───── Exercise data
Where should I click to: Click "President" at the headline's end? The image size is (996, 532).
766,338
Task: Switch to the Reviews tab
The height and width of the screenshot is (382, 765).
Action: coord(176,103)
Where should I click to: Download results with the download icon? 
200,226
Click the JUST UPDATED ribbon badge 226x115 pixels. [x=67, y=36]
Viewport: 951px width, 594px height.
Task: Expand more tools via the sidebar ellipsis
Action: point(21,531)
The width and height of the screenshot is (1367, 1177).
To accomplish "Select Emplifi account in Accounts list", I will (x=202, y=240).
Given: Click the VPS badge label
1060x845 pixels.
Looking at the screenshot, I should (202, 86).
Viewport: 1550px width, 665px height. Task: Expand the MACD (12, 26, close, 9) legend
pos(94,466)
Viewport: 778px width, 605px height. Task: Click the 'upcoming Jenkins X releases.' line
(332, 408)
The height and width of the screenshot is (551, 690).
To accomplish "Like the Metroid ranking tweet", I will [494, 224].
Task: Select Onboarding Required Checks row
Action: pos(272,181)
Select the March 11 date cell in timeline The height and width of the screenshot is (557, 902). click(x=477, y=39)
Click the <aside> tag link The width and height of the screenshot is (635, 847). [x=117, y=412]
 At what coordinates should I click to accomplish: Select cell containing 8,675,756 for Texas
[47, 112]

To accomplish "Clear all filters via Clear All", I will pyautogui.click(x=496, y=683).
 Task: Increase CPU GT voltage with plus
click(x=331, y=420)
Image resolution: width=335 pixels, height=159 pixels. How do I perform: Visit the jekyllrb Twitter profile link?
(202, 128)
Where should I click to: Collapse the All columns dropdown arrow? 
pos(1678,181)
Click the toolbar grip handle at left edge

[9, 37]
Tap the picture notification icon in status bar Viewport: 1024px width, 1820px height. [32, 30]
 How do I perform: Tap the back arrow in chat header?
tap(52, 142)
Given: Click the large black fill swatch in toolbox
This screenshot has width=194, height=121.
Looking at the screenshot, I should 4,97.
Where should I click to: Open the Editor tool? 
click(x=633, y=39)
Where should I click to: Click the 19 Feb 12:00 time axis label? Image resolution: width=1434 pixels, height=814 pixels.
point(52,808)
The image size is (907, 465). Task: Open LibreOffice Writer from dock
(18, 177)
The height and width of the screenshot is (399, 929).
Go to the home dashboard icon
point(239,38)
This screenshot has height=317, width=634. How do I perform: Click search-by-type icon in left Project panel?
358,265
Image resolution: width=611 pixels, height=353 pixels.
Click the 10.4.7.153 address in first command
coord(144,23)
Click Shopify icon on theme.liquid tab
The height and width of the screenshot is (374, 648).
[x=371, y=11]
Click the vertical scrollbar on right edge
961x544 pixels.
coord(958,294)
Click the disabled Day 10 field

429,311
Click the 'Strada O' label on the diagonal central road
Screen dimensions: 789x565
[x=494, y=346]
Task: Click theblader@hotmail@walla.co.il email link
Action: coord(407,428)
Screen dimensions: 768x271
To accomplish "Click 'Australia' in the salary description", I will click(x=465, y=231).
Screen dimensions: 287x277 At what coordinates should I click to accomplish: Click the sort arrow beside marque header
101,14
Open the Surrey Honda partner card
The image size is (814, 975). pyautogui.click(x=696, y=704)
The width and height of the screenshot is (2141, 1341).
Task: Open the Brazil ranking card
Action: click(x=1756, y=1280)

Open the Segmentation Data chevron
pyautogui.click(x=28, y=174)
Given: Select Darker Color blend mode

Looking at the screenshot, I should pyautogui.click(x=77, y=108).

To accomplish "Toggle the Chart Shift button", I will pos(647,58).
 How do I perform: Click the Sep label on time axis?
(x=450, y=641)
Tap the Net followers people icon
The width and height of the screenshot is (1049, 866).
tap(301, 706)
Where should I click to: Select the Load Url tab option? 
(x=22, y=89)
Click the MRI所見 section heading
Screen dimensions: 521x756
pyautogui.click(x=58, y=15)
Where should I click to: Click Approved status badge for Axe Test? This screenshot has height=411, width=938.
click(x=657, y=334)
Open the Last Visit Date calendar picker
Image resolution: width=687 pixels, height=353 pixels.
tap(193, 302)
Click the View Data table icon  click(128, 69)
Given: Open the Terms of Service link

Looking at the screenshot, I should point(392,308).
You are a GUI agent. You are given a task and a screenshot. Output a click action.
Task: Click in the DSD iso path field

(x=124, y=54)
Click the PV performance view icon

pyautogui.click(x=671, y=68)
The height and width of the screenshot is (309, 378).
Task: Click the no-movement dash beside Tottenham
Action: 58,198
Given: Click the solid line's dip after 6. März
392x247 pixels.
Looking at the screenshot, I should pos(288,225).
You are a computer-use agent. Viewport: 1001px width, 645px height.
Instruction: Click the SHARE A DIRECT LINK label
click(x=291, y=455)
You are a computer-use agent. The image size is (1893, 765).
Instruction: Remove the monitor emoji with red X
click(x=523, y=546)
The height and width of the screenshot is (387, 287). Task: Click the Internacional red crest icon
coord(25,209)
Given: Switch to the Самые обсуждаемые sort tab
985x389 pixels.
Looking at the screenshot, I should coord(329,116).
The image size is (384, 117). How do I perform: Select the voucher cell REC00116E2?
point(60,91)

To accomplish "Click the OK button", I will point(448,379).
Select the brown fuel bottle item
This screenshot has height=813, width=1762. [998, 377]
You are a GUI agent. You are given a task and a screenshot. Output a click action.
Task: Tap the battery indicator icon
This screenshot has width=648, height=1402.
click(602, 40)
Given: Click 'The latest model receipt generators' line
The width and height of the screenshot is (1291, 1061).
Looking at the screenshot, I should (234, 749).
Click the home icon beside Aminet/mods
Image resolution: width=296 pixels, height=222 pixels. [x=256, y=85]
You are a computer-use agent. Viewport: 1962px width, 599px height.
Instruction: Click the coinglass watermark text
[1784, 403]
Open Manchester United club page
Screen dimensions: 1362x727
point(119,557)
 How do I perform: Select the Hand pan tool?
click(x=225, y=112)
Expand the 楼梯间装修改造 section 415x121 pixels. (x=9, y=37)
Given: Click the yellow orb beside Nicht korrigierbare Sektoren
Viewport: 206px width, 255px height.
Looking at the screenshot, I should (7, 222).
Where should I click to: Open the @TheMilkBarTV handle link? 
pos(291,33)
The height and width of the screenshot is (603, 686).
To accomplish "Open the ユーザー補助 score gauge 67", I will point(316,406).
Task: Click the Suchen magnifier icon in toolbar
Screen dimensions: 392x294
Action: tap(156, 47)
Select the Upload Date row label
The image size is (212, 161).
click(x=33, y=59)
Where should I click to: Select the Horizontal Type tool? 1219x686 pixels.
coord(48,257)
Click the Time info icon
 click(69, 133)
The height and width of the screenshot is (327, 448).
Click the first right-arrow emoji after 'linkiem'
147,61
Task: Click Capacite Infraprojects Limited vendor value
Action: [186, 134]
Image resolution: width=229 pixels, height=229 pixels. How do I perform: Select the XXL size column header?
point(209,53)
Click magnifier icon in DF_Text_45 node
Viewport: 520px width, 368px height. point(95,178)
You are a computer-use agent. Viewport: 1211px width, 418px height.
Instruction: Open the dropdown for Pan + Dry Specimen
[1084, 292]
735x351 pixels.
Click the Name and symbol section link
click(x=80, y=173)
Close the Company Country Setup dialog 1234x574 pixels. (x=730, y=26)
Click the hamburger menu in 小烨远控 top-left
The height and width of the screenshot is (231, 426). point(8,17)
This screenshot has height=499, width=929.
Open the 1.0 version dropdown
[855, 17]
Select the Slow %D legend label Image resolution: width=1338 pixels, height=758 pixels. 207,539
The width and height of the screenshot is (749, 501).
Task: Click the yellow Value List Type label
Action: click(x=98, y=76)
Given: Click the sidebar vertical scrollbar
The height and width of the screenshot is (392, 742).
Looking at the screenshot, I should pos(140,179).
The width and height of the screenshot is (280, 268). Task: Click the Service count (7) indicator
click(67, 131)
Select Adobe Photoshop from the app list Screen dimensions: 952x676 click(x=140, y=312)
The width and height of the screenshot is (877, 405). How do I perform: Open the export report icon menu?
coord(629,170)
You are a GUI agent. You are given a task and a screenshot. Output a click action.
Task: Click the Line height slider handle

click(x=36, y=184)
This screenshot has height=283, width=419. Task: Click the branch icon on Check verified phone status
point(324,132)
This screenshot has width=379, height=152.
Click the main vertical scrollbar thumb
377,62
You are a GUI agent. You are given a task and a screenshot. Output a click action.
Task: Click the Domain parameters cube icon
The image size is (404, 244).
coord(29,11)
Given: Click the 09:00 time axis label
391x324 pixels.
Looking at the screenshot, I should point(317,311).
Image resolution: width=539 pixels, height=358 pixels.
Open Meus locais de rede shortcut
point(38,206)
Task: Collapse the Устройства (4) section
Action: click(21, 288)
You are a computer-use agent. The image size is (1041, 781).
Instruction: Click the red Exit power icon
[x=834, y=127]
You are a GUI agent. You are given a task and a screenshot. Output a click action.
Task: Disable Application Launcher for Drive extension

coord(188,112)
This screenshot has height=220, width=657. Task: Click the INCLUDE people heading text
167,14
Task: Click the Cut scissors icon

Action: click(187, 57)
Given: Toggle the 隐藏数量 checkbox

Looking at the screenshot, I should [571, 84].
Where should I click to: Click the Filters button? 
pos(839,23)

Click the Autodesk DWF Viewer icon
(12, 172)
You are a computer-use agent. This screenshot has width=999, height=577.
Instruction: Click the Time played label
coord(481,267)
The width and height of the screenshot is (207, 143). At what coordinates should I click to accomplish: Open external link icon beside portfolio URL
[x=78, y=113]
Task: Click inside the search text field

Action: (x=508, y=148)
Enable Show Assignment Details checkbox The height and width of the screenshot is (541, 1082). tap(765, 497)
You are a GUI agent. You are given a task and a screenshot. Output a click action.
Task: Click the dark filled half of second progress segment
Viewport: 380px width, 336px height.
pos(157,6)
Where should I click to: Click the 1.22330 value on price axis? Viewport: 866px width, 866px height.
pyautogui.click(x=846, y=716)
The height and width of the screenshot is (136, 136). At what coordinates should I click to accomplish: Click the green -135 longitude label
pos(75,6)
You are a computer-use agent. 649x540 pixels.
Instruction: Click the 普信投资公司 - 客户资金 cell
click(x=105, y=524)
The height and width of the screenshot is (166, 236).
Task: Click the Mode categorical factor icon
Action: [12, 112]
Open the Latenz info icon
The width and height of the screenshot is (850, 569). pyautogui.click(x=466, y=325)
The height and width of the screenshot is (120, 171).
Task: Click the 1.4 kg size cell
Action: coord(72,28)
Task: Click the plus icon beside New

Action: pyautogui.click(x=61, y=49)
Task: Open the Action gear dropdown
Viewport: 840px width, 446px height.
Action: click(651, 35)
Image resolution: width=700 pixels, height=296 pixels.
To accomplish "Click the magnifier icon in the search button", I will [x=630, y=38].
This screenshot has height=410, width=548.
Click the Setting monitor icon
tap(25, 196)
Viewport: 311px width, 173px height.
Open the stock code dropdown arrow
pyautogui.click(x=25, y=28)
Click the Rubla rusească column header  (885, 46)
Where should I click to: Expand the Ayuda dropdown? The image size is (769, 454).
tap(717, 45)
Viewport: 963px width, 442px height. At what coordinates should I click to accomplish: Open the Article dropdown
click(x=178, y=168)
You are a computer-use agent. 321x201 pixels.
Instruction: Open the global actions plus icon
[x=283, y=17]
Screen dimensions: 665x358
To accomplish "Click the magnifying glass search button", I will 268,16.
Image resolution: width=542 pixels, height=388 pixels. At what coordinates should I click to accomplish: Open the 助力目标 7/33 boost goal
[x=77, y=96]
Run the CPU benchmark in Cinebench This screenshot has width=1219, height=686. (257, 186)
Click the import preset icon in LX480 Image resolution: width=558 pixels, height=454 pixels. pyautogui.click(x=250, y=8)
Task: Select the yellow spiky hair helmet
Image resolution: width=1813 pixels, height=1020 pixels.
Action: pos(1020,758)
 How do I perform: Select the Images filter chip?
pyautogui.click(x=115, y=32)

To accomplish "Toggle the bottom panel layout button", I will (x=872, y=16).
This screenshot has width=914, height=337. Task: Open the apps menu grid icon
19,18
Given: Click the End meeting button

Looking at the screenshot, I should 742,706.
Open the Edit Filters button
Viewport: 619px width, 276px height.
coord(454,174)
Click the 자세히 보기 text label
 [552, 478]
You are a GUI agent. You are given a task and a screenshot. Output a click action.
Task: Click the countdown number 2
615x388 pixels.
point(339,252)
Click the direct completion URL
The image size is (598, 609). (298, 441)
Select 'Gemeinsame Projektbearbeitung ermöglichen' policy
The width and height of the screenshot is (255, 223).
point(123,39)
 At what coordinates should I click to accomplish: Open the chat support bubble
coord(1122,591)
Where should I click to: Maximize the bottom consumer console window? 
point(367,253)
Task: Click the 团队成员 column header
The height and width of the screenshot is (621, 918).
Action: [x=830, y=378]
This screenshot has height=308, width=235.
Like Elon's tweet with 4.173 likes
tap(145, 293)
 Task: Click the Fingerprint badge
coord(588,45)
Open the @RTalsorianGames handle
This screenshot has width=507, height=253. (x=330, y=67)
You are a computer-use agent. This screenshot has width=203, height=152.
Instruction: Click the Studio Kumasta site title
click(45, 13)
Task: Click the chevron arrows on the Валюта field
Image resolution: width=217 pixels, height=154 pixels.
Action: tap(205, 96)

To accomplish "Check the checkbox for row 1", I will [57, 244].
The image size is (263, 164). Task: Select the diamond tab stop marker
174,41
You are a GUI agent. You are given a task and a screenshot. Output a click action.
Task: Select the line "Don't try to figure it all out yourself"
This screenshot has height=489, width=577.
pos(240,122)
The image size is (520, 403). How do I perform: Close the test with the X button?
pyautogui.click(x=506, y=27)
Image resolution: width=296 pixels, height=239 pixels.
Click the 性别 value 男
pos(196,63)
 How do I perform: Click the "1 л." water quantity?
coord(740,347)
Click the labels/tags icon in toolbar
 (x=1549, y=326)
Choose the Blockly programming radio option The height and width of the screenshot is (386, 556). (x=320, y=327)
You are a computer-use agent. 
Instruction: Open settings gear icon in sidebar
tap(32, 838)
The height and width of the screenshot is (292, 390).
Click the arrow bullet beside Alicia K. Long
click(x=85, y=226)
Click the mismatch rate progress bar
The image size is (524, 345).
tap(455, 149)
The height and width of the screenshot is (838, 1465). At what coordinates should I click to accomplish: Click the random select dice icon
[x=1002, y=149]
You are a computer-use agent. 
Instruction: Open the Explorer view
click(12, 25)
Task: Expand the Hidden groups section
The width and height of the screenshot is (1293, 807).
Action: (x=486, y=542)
──────────
How many lines of the material contain the string "Switch"? Answer with that number alone.

_Your solution_: 2